TO DO:
1. From the article on internet coverage of the Iraq war, extract everything from "On the Tuesday" down to "their online products.".
2. Translate this sentence from the article on internet coverage of the Iraq war into Spanish: "On the Tuesday before war formally broke out, MSNBC.com served 2.5 million video screens."
3. List every organization or company named in the article on internet coverage of the Iraq war.

DOCUMENT TEXT:
^^^^^^^^^^^^^^^^

New York - If the first Gulf War was the making of cable television, then the current conflict in Iraq could mark a similar watershed for the internet and help redefine how major news events are covered.

From the high-cost, high-tech websites of news giants like CNN and ABC to the unvarnished rants of individual "webloggers", the internet offers an unparalleled variety of war-related reportage, comment, photographs and live video feeds that are pulling in viewers at the speed of a broadband connection.

In Britain, the top internet service Freeserve reported that "war" had toppled "sex" and even "Britney" as the most popular search term, while "Iraq" was number one on the weekly Yahoo search list on Sunday - up from 42 a week before.

"In terms of coverage, this may well become known as the internet war, in the same way that World War II was a radio war and Vietnam was a television war," said Dean Wright, editor-in-chief of MSNBC.com, which saw traffic on its news website more than double on the first day of the invasion of Iraq.

The spike in the popularity of the internet as a primary news source has coincided with the recent development of broadband technology which allows providers to deliver images and text far more effectively than ever before.

"A chief selling point has been the use of live video on our sites which brings the war into the workplace in a way that was not possible before," Wright said.

On the Tuesday before war formally broke out, MSNBC.com served 2.5 million video screens. On Wednesday, that number had exploded to 6.1 million and was topping 10 million by Friday.

Crucial relationship

Seventy five percent of Americans now have access to the internet - up 50 percent from five years ago - while there are some 28.2 million broadband connections in US offices.

"That's where the real audience is - the at-work segment," said Joshua Fouts, editor of Online Journalism Review.

"What this war has shown is that the internet has entered into a crucial and symbiotic relationship with the print and broadcast media. Read the newspaper in the morning, surf the web during the day and watch television at night," Fouts said.

Recognition of that emerging synergy is reflected in the resources major news organisations from ABC to the New York Times are investing in their online products.

^^^^^^^^^^^^^^^^

AVAILABLE DATA:
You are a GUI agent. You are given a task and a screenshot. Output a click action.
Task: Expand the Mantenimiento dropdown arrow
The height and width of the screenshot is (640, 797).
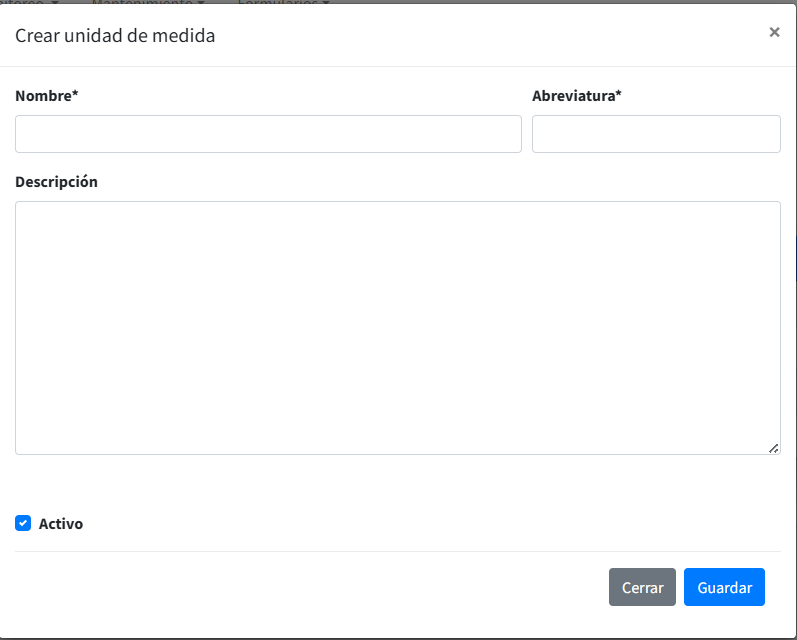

^^^^^^^^^^^^^^^^

WRITTEN RESPONSES:
1.
On the Tuesday before war formally broke out, MSNBC.com served 2.5 million video screens. On Wednesday, that number had exploded to 6.1 million and was topping 10 million by Friday.

Crucial relationship

Seventy five percent of Americans now have access to the internet - up 50 percent from five years ago - while there are some 28.2 million broadband connections in US offices.

"That's where the real audience is - the at-work segment," said Joshua Fouts, editor of Online Journalism Review.

"What this war has shown is that the internet has entered into a crucial and symbiotic relationship with the print and broadcast media. Read the newspaper in the morning, surf the web during the day and watch television at night," Fouts said.

Recognition of that emerging synergy is reflected in the resources major news organisations from ABC to the New York Times are investing in their online products.

2. El martes anterior al estallido formal de la guerra, MSNBC.com sirvió 2,5 millones de pantallas de video.

3.
CNN
ABC
Freeserve
Yahoo
MSNBC.com
Online Journalism Review
New York Times